Required work ▸ Each line below from the one containing "Affiches (85, 1624)" through the one containing "L’abordabilité pour tous (111, 2209)" should be output exactly as it stands, and no other line should appear.

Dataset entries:
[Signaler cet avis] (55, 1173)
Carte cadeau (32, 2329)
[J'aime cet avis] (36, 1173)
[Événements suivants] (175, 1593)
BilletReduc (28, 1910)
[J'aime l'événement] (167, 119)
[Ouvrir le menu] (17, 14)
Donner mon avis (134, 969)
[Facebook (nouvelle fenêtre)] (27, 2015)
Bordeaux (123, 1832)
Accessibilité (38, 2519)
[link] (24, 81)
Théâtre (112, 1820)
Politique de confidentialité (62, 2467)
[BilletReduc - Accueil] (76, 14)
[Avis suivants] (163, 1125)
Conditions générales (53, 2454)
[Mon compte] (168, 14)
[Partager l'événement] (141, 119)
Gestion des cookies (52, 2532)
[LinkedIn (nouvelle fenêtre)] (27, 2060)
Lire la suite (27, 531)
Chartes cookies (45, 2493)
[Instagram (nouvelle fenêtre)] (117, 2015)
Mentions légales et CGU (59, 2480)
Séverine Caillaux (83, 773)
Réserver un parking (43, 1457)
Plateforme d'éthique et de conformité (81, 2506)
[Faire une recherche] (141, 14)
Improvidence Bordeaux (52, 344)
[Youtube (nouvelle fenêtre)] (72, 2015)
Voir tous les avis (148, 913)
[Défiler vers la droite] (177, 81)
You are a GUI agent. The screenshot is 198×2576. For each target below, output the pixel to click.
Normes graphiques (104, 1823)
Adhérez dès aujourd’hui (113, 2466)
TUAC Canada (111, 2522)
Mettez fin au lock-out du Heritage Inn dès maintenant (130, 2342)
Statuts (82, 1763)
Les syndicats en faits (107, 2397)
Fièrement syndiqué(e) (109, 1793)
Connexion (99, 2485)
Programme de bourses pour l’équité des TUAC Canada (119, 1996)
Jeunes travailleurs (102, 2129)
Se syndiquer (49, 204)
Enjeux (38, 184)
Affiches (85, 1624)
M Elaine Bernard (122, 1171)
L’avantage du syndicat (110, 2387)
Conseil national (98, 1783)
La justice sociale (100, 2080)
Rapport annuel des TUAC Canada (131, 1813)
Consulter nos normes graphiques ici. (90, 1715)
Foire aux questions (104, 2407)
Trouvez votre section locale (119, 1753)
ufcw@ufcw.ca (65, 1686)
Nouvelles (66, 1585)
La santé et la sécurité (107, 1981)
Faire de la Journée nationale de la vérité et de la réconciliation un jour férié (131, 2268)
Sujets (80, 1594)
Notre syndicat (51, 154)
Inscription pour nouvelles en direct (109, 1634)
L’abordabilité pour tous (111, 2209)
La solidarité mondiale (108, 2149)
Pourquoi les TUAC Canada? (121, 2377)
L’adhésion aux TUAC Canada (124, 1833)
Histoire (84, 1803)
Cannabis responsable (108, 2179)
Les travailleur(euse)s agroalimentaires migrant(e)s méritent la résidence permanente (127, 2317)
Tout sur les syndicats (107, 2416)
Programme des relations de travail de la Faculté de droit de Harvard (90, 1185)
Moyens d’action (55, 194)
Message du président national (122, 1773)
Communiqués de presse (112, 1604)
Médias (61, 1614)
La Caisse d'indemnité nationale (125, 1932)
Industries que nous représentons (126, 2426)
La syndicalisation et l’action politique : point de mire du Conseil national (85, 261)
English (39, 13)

Exercise output ▸
Affiches (85, 1624)
M Elaine Bernard (122, 1171)
L’avantage du syndicat (110, 2387)
Conseil national (98, 1783)
La justice sociale (100, 2080)
Rapport annuel des TUAC Canada (131, 1813)
Consulter nos normes graphiques ici. (90, 1715)
Foire aux questions (104, 2407)
Trouvez votre section locale (119, 1753)
ufcw@ufcw.ca (65, 1686)
Nouvelles (66, 1585)
La santé et la sécurité (107, 1981)
Faire de la Journée nationale de la vérité et de la réconciliation un jour férié (131, 2268)
Sujets (80, 1594)
Notre syndicat (51, 154)
Inscription pour nouvelles en direct (109, 1634)
L’abordabilité pour tous (111, 2209)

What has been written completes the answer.